2) Con carcinoma dentro de un foco de papiloma invertido
3) Con el desarrollo de malignidad después del tratamiento de un papiloma invertido benigno
Después de muchos años varios equipos han reportado trabajos sobre la etiopatogenia viral como responsable de la génesis del papiloma invertido Por los métodos de hibridación in situ se pudo poner en evidencia el ADN viral del HPV 6, 11,16 y 18 dentro de las células del papiloma invertido y del HPV 16 y 18 dentro de las células del carcinoma epidermoide de las cavidades nasosinusales. El potencial oncógeno del HPV 16 ha estado claramente , demostrado in vivo en el animal in vitro en el hombre. Estos diferentes trabajos sugieren que el HPV de tipo 16 estaría implicado en los carcinomas epidermoides desarrollados a partir de un papiloma invertido preexistente o concomitante. En consecuencia el tipaje virológico podría ser uno de los elementos esenciales de pronósticos de los papilomas invertidos

CONCLUSION

Patología benigna con potencial maligno (0%-53%)
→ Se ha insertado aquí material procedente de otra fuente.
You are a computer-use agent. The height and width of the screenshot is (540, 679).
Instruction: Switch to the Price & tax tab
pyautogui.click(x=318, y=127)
Lesión agresiva localmente

Recidivante ( 0-30%)

Debe realizarse el estudio histopatológico de todos los pólipos nasales resecados, en los casos clínicamente sospechosos debe hacerse la biopsia previa al tratamiento quirúrgico.

Ante el diagnóstico de papiloma invertido debe emplearse técnicas de resección local amplias para disminuir el índice de recidivas.

Los estudios de diagnóstico por imágenes sirven para delimitar la extensión del tumor y establecer la factibilidad del tratamiento quirúrgico.

Cuando el tumor compromete la lámina cribosa debe plantearse la necesidad de un abordaje combinado craneofacial que disminuye las complicaciones postoperatorias.